Diese neue Welle von Menschenrechtsverletzungen hat bereits im Frühjahr begonnen und zwar von beiden Seiten. Und dies, obwohl der Standard der Verletzungen, sozusagen, schon enorm hoch ist. Zu denken ist nicht nur an die Selbstmordanschläge der Separatisten, sondern auch an die Entführungen Oppositioneller, das Verschwindenlassen und die Folter von Kritikern und deren Angehöriger, die ungeheueren Einschüchterungen jeglicher Andersdenkender, an denen die russischen Sicherheitsbehörden, deren tschetschenische Kollegen und die Rebellen und manchmal sogar alle drei in einer seltsamen, absurden «Kooperation» beteiligt sind.
Wie können in dieser Situation die internationale Gemeinschaft und besonders der Europarat zu einer Deeskalation beitragen, um den Weg für eine politische Lösung im Kaukasus offen zu halten?
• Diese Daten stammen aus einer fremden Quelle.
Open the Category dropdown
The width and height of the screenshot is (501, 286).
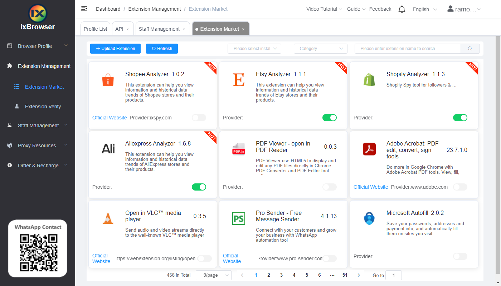point(320,48)
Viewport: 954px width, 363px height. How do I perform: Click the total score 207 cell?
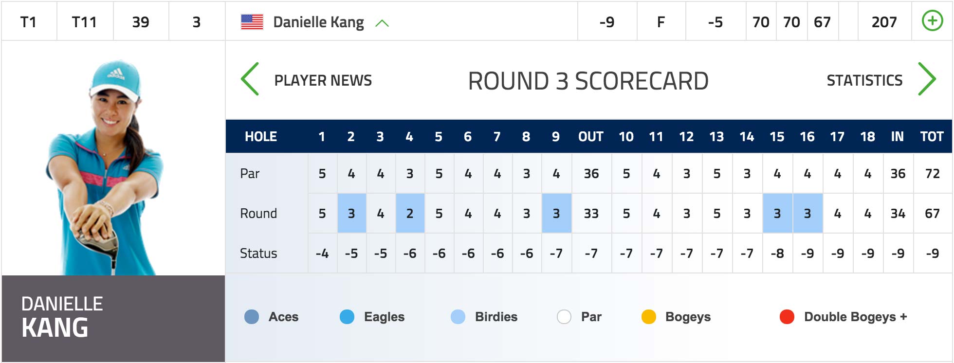(884, 22)
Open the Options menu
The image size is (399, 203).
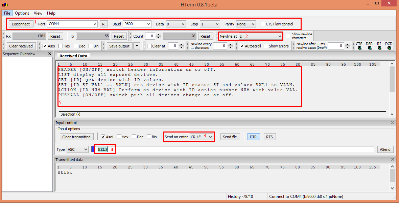tap(22, 13)
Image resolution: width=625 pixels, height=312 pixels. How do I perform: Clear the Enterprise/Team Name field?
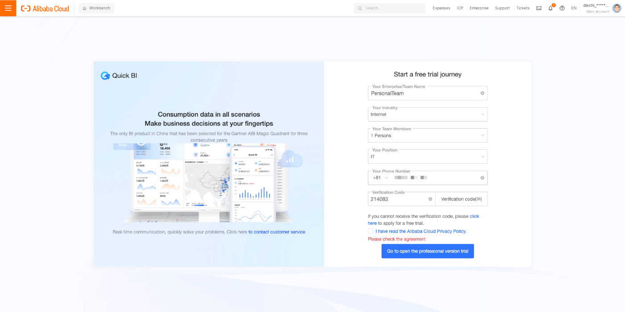(x=482, y=93)
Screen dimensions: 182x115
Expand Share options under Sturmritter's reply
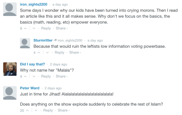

Erstens einmal, indem man mit den Hauptverantwortlichen, ich denke da natürlich an Herrn Putin, deutliche Worte findet und sich nicht wie Bundeskanzler Schröder am Tag nach den Wahlen aus der Verantwortung schleicht, Putin bloss zudient und sich nur für die Höhe des Ölpreises und das Ausmass der russischen Ölproduktion interessiert. Dieses Vorgehen Schröders, hat mich als überzeugten Europäer entsetzt; es kann nicht sein, dass die gegenwärtige US-Regierung die Menschenrechtsverletzungen und die völlig undemokratische Wahl besser und präziser einzuschätzen weiss als eine der wichtigsten Regierungen der EU.
Zweitens muss Europa sich als Vermittlungsmacht engagieren, vor Ort Garantien übernehmen und die Friedensverhandlungen sowohl in Gang setzen wie auch absichern. Es müssen dies europäische Persönlichkeiten und Instanzen sein, welche das Vertrauen beider Seiten geniessen; solche lassen sich finden.
In der Politischen Kommission der Parlamentarischen Versammlung des Europarates werde ich in meinem Bericht entsprechende, unterschiedliche Vorschläge machen und verschiedene mögliche Varianten zur Diskussion stellen.
Sollte die Parlamentarische Versammlung bei ihrer Herbstsitzung neue Initiativen ergreifen? Was wäre da möglich?
Wir müssen und werden verschiedene neue Initiativen erarbeiten. Der Kern aller Vorschläge ist der Versuch, Dialogprozesse in Gang zu bringen, an denen sich VertreterInnen aller Seiten begegnen und verschüttetes Vertrauen ineinander wieder aufzubauen beginnen. Solche Prozesse sind in unterschiedlichen Formaten und unter verschiedenen Dächern und unter unterschiedlichem Ausmass der Beteiligung internationaler Instanzen und Persönlichkeiten möglich. Ich werde verschiedene Varianten ausarbeiten und ich bin sicher, wir werden anfangs Oktober ein klein wenig weiter sein und etwas Licht ins das gegenwärtige Dunkel bringen.